L’Orchestre Debout: la protesta in musica del movimento Nuit Debout

Nuit Debout è il movimento nato spontaneamente il 31 marzo scorso in Place de la République a Parigi in seguito alle proteste e alle mobilitazioni dei sindacati e dei cittadini francesi contro la loi travail (legge del lavoro), anche detta loi El Khomri, dal nome del ministro del lavoro del Governo francese Valls II.  

Nuit Debout è il movimento nato spontaneamente il 31 marzo scorso in Place de la République a Parigi in seguito alle proteste e alle mobilitazioni dei sindacati e dei cittadini francesi contro la loi travail (legge del lavoro), anche detta loi El Khomri, dal nome del ministro del lavoro del Governo francese Valls II.

 

Movimento_NUit_Debout

 

La “notte in piedi”, come le notti di protesta che il movimento trascorre nel centro di Parigi. E come ogni movimento di protesta, anche Nuit Debout ha la sua musica: l’Orchestre Debout, un ensemble di più di trecento musicisti fra professionisti, dilettanti e studenti, che si sono riuniti in modo spontaneo e che cercano di portare avanti una protesta pacifica, fatta di musica.

 

Mentre le “città ribelli” aumentano via via in tutta la Francia, l’orchestra si autogestisce sfruttando piattaforme online per organizzare i propri concerti a supporto delle proteste. Chiunque può partecipare registrandosi online e tutto viene scelto democraticamente: i brani da eseguire – tutti con un significato simbolico forte e ben preciso – gli arrangiamenti, gli strumenti da suonare, dove e quando farlo.

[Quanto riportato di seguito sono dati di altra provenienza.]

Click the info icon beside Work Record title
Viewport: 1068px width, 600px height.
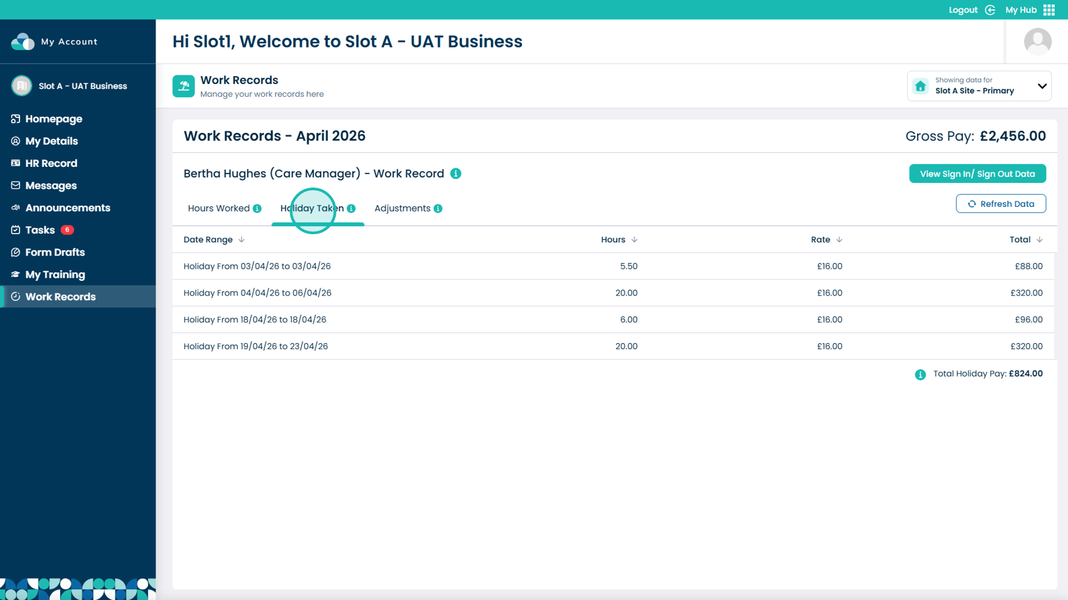[456, 174]
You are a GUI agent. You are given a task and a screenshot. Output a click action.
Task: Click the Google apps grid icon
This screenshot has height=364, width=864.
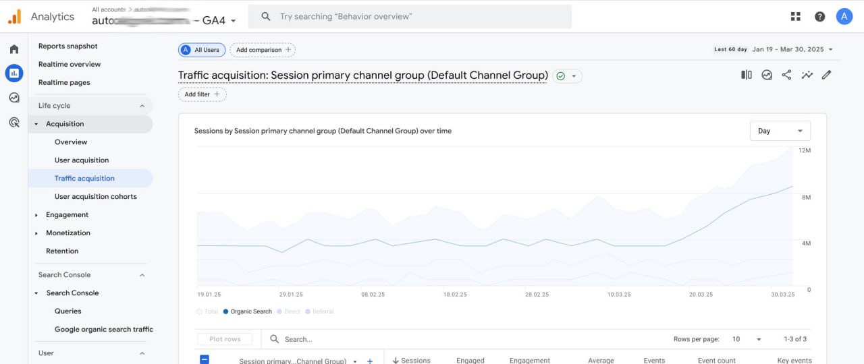[795, 17]
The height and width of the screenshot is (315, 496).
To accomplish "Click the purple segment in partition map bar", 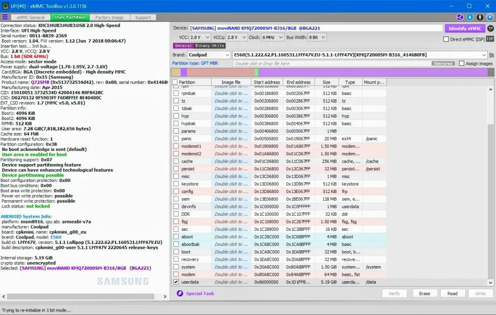I will click(373, 73).
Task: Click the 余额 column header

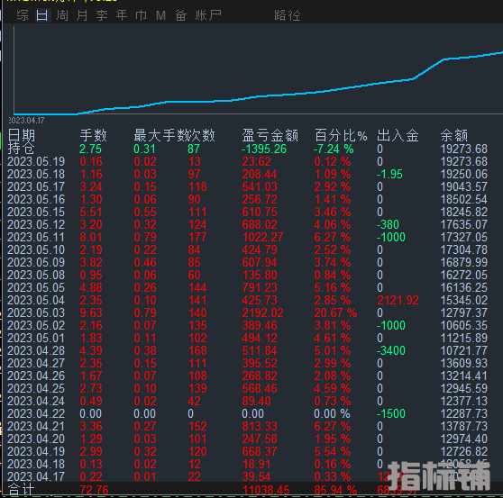Action: tap(454, 135)
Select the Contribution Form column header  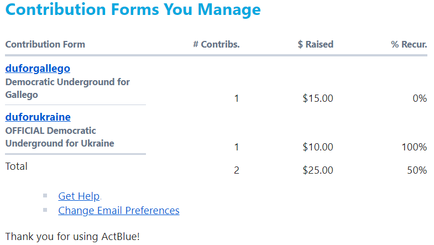[45, 44]
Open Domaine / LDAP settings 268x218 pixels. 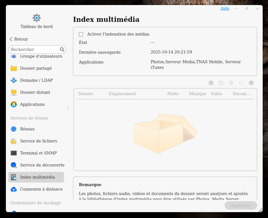pyautogui.click(x=36, y=80)
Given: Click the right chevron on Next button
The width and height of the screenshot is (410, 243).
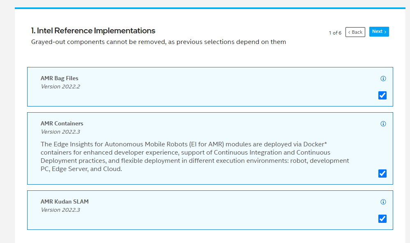Looking at the screenshot, I should [385, 32].
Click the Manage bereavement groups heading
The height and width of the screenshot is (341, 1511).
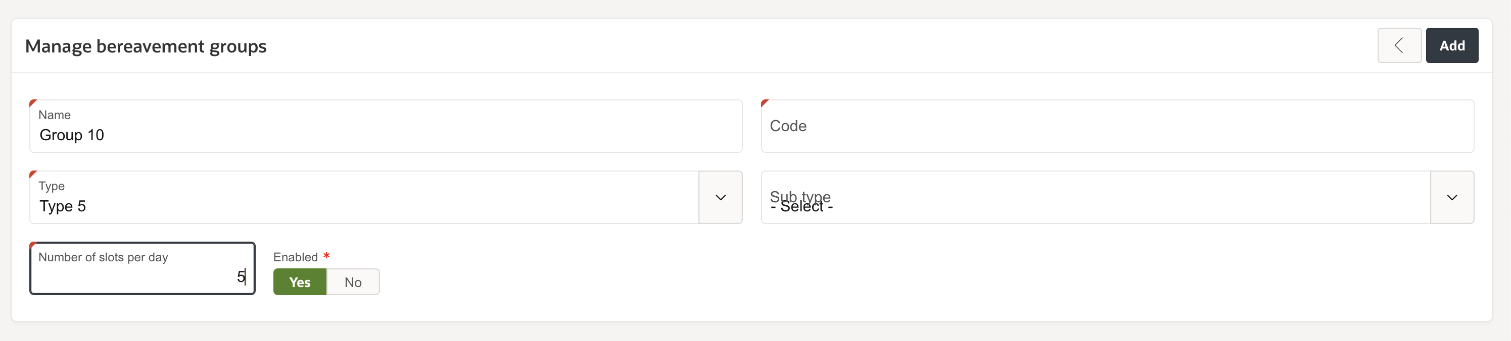click(x=145, y=46)
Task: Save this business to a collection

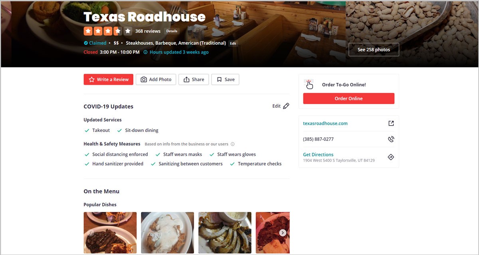Action: (x=225, y=80)

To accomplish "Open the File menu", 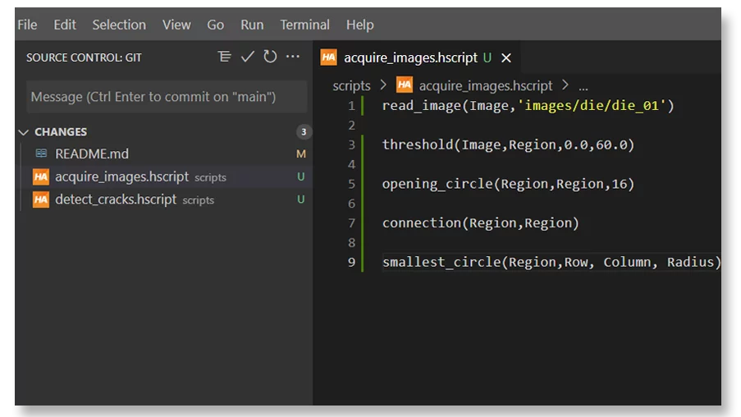I will (27, 25).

L’orchestra si è già esibita in tre diverse “sessioni” musicali: il 20 aprile scorso ha eseguito la Sinfonia del nuovo mondo di Dvořák, perché:

Noi abbiamo il diritto e anche il dovere di ribellarci perché vogliamo un mondo nuovo, o semplicemente migliore, in cui la giustizia e la cultura siano alla base della società.

 

Il 30 aprile è stato suonato il quarto movimento della Nona Sinfonia di Beethoven, mentre il 15 maggio la scelta è ricaduta sul Bolero di Ravel, sul coro Va, Pensiero dal Nabucco di Verdi e sul brano Bella Ciao perché, come fanno sapere gli organizzatori del movimento Nuit Debout dalla pagina Facebook:

Speriamo che l’eterno canto della Resistenza possa infondere nuovamente coraggio a coloro che scioperano.

 

Le mobilitazioni in tutta la Francia continuano: scioperi illimitati sono previsti proprio in questi giorni, in una settimana considerata decisiva per le contrattazioni tra governo e sindacati.

 

E anche l’orchestra sta organizzando una nuova performance, prevista per il 4 giugno prossimo: sempre tramite i social network,  i musicisti si accordano e definiscono i dettagli della Session n° 4, in programma sabato prossimo alle tre del pomeriggio in Place de la République a Parigi, là dove tutto è cominciato.